== WHAT IS EXPECTED ==
In the forum thread on Naihanchi Shodan, reproduce the stretch from "But I imagine" through "email is fine." word for word.
== QUOTED PASSAGE ==
I opened this thread, (and have repeated since) with a request for someone else to offer an interpretation of the movements to the right. As I didn't get any, my initial interpretation was limited and did not include the takedown and finish. The stated purpose of the thread was for an exchange. 

This first interpretation (movements to the right) was not expected to be new to everyone. Perhaps the follow up takedown ase well as finishing techniques might be new to some people, who have not considered the movements to the left in use as a continuation of the initial defense to the right. It's hard to judge with nobody offering an interpretation to the right. 

But I imagine that across my 15 or so standing combinations, there might be something new to even a well-versed Naihanchi Shodan practicioner. Hence, the purpose of the exchange. Try to find something new and useful. In addition, I would certainly imagine that not all practicioners of Naihanchi Shodan have practiced the movements at length, with partners, in ground fighting applications. 

So my offer stands: would anyone like to exchange interpretations of the initial movements to the right in Naihanchin Shodan? If not, let me go further. Would anyone like to offer an interpretation of Naihanchi Shodan that either begins at the point of the left elbow at the end of the movement to the right, or includes that elbow movement (and earlier movements, if needed) and continues on to the left.  

Again, email is fine.

Let the noise begin.

-Sensei Mike


----------



## RyuShiKan (Sep 17, 2002)

> _Originally posted by Sensei Mike _
> 
> * Still there has not been any offerings regarding the movements to the right.  *




Actually if I am not mistaken there are 2 Mpegs on that site that deal with your question.
===
== RECORDED DATA ==
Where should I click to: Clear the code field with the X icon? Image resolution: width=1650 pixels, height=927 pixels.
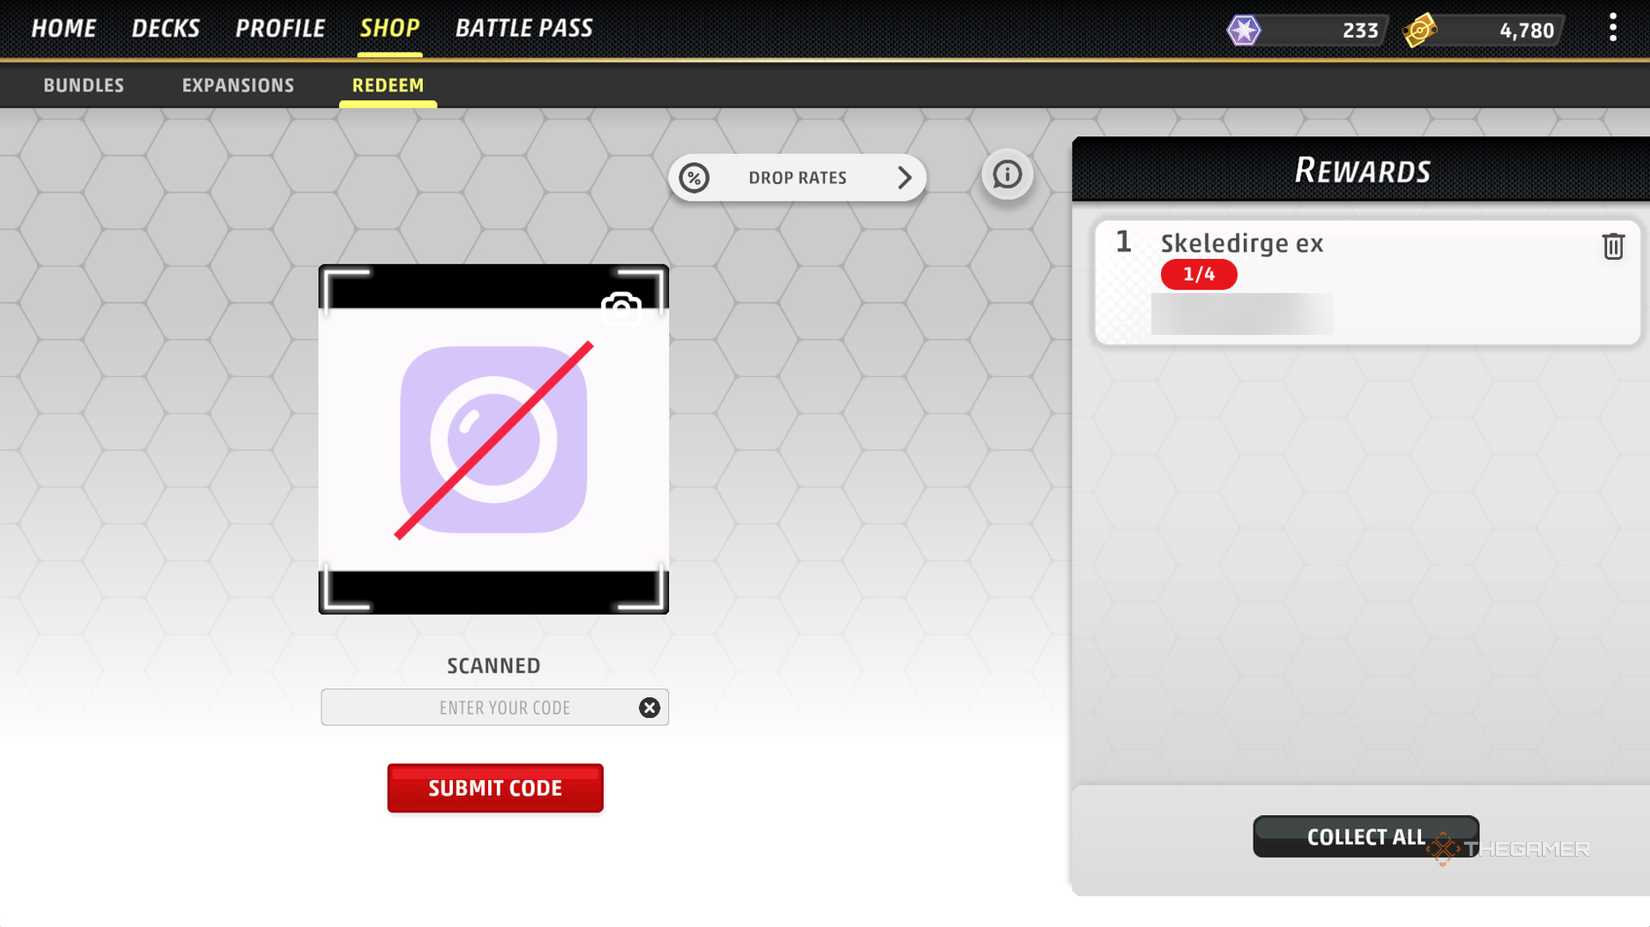click(649, 707)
===
== TASK RESPONSE ==
But I imagine that across my 15 or so standing combinations, there might be something new to even a well-versed Naihanchi Shodan practicioner. Hence, the purpose of the exchange. Try to find something new and useful. In addition, I would certainly imagine that not all practicioners of Naihanchi Shodan have practiced the movements at length, with partners, in ground fighting applications. 

So my offer stands: would anyone like to exchange interpretations of the initial movements to the right in Naihanchin Shodan? If not, let me go further. Would anyone like to offer an interpretation of Naihanchi Shodan that either begins at the point of the left elbow at the end of the movement to the right, or includes that elbow movement (and earlier movements, if needed) and continues on to the left.  

Again, email is fine.